▸ GOAL: Reproduce the listing word for word, from its first line through the line containing "pos(717,57)", including both of those lines.

▸ RECORDS PROVIDED:
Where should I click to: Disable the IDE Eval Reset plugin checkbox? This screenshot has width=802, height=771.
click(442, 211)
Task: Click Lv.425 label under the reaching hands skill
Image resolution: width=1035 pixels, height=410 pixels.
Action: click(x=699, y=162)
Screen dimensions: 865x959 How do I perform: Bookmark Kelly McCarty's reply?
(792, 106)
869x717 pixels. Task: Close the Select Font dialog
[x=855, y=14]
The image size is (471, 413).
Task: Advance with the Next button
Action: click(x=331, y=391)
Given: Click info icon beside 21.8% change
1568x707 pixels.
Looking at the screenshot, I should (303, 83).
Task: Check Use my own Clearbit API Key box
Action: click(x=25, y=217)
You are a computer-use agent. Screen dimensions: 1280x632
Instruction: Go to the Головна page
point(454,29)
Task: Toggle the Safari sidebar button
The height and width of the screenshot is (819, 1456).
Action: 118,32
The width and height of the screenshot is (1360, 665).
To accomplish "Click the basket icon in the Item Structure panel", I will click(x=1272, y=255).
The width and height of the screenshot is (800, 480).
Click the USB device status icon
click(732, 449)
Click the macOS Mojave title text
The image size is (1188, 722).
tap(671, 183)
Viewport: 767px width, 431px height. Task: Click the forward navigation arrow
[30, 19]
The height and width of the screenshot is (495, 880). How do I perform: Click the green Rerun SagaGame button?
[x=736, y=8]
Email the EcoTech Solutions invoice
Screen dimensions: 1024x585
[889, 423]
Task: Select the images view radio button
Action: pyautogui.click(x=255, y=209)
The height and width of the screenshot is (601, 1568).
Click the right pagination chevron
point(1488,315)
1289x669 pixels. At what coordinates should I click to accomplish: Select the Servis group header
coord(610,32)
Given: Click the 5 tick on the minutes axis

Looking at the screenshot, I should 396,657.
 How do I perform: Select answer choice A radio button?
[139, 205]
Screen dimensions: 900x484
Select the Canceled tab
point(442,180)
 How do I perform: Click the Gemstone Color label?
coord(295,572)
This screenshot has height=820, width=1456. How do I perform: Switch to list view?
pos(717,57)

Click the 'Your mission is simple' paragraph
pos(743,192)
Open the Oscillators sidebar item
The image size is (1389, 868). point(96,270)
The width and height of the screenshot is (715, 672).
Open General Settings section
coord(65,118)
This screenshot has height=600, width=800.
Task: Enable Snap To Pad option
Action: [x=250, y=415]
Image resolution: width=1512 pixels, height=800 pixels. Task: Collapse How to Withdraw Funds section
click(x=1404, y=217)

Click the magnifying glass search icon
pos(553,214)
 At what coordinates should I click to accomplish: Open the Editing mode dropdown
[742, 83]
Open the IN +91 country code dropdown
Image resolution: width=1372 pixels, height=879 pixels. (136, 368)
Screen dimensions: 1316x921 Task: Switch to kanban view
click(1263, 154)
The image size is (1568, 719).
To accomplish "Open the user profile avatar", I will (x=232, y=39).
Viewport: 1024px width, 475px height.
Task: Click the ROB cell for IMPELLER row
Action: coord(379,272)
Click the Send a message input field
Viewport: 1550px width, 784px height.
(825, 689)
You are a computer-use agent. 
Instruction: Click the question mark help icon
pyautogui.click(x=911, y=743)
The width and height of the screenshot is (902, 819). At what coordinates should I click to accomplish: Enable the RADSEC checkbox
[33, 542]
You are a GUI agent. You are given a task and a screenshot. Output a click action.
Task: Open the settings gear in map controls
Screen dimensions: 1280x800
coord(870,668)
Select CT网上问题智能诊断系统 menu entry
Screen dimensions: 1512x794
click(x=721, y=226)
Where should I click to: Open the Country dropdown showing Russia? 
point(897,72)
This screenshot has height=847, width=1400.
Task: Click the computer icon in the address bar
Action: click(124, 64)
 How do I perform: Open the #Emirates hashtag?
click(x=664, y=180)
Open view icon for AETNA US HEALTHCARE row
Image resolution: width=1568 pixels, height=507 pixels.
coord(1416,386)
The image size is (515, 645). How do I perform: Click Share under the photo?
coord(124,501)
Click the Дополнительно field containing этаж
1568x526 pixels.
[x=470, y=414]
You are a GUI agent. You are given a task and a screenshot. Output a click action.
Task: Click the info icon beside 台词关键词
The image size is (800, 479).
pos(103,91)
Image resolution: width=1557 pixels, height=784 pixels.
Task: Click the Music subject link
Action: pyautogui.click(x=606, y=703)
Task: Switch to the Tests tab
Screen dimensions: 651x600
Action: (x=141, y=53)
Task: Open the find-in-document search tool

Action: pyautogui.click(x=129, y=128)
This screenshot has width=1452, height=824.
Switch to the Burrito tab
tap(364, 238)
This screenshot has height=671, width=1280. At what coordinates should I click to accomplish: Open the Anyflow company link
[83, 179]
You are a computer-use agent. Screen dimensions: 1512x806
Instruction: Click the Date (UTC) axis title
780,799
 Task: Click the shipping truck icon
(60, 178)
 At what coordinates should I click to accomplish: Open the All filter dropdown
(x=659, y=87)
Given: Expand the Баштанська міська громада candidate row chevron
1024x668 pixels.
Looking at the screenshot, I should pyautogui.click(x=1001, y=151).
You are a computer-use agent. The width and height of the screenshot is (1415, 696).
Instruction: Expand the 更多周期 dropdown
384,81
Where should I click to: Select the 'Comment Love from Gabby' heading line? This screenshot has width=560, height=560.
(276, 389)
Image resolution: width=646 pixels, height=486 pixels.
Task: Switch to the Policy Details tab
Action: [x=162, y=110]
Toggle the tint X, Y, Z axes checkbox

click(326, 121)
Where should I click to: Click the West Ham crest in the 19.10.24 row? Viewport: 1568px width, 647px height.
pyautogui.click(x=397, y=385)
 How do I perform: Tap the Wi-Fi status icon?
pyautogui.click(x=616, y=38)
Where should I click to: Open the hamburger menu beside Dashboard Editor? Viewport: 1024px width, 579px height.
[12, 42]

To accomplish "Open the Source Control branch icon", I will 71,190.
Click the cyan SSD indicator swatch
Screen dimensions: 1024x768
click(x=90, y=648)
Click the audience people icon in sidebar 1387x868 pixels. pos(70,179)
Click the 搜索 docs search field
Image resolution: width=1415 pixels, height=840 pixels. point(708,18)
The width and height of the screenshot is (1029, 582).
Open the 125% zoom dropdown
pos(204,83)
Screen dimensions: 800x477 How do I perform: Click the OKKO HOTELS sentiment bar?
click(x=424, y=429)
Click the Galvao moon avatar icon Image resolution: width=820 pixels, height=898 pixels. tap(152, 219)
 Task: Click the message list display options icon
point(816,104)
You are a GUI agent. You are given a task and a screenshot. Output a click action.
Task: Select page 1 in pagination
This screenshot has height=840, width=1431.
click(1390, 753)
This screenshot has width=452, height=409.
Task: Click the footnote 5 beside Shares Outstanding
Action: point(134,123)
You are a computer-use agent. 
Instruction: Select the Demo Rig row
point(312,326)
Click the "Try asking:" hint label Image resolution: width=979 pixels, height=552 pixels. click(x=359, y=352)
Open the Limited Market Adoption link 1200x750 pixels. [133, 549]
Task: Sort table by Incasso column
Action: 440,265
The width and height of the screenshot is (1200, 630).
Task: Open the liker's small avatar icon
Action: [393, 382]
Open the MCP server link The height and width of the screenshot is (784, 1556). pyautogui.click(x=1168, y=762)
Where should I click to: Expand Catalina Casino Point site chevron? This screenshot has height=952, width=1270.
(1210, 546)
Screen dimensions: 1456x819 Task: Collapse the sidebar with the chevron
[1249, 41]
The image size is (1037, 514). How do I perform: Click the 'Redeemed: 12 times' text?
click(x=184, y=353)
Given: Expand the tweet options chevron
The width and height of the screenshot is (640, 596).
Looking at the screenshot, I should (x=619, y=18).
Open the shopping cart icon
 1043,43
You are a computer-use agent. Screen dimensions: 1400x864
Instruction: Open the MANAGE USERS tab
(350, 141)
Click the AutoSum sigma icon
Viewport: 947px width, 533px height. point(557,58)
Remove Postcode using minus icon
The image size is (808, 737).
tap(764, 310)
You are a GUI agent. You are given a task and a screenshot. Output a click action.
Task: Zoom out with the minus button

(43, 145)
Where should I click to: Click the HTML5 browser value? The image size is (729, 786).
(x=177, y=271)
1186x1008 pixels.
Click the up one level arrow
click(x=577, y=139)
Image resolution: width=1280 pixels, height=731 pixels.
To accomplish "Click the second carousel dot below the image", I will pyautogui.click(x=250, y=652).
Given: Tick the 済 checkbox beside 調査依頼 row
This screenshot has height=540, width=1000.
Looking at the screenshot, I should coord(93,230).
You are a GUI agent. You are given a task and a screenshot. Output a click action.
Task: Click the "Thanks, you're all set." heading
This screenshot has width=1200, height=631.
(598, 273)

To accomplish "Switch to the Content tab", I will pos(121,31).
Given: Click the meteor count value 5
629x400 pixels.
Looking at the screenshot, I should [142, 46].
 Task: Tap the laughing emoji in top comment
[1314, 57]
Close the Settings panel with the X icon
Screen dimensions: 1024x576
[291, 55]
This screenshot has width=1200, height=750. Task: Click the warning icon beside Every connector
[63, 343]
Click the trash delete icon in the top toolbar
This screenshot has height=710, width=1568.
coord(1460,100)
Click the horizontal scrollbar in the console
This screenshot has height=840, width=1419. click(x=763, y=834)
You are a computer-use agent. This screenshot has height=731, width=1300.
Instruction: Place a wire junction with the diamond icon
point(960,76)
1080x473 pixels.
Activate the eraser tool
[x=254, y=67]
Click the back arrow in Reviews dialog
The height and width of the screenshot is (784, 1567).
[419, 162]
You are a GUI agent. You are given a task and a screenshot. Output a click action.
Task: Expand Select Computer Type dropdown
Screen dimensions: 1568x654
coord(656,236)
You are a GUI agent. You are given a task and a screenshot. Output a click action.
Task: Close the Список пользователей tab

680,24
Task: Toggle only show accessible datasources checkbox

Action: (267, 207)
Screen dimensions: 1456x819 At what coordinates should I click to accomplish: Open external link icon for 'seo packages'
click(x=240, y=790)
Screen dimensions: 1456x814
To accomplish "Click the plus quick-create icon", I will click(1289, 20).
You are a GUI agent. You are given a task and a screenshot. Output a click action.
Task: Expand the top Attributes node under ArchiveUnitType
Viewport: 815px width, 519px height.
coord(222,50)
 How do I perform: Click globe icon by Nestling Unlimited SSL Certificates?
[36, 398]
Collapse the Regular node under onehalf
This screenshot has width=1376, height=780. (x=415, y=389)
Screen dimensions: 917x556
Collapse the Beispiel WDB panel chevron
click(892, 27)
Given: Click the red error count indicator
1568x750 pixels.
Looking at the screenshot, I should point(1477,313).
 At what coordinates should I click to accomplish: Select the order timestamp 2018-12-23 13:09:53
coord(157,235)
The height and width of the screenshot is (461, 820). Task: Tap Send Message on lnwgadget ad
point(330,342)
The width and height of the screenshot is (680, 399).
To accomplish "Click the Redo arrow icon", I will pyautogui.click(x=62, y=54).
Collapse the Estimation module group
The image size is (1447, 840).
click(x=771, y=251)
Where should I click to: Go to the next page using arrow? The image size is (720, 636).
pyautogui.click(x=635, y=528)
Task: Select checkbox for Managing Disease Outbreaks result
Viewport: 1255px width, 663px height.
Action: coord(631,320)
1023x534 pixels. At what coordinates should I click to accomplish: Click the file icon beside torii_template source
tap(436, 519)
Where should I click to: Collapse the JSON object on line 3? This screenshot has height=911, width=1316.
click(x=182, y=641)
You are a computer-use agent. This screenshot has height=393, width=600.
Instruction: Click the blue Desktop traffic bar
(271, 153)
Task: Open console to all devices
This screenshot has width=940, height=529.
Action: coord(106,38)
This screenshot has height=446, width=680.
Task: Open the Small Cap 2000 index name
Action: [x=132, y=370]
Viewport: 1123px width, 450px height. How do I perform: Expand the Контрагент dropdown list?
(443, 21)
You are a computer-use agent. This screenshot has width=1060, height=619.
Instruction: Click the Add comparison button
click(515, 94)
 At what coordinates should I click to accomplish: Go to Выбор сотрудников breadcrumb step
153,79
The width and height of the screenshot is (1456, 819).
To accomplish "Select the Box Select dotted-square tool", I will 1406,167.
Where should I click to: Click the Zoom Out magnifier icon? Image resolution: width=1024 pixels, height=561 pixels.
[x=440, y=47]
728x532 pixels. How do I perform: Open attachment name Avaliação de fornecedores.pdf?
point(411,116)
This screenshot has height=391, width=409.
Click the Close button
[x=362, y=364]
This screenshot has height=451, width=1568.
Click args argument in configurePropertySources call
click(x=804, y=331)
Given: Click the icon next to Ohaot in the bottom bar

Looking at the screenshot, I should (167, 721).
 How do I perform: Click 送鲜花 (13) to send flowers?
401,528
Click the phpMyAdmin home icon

▸ PROBLEM SOLUTION:
Where should I click to: Disable the IDE Eval Reset plugin checkbox? This screenshot has width=802, height=771.
click(442, 211)
Task: Click Lv.425 label under the reaching hands skill
Image resolution: width=1035 pixels, height=410 pixels.
Action: click(x=699, y=162)
Screen dimensions: 865x959 How do I perform: Bookmark Kelly McCarty's reply?
(792, 106)
869x717 pixels. Task: Close the Select Font dialog
[x=855, y=14]
The image size is (471, 413).
Task: Advance with the Next button
Action: click(x=331, y=391)
Given: Click info icon beside 21.8% change
1568x707 pixels.
Looking at the screenshot, I should (303, 83).
Task: Check Use my own Clearbit API Key box
Action: click(x=25, y=217)
You are a computer-use agent. Screen dimensions: 1280x632
Instruction: Go to the Головна page
point(454,29)
Task: Toggle the Safari sidebar button
The height and width of the screenshot is (819, 1456).
Action: 118,32
The width and height of the screenshot is (1360, 665).
To accomplish "Click the basket icon in the Item Structure panel", I will click(x=1272, y=255).
The width and height of the screenshot is (800, 480).
Click the USB device status icon
click(732, 449)
Click the macOS Mojave title text
The image size is (1188, 722).
tap(671, 183)
Viewport: 767px width, 431px height. Task: Click the forward navigation arrow
[30, 19]
The height and width of the screenshot is (495, 880). How do I perform: Click the green Rerun SagaGame button?
[x=736, y=8]
Email the EcoTech Solutions invoice
Screen dimensions: 1024x585
[889, 423]
Task: Select the images view radio button
Action: pyautogui.click(x=255, y=209)
The height and width of the screenshot is (601, 1568).
Click the right pagination chevron
point(1488,315)
1289x669 pixels. At what coordinates should I click to accomplish: Select the Servis group header
coord(610,32)
Given: Click the 5 tick on the minutes axis

Looking at the screenshot, I should 396,657.
 How do I perform: Select answer choice A radio button?
[139, 205]
Screen dimensions: 900x484
Select the Canceled tab
point(442,180)
 How do I perform: Click the Gemstone Color label?
coord(295,572)
This screenshot has height=820, width=1456. How do I perform: Switch to list view?
pos(717,57)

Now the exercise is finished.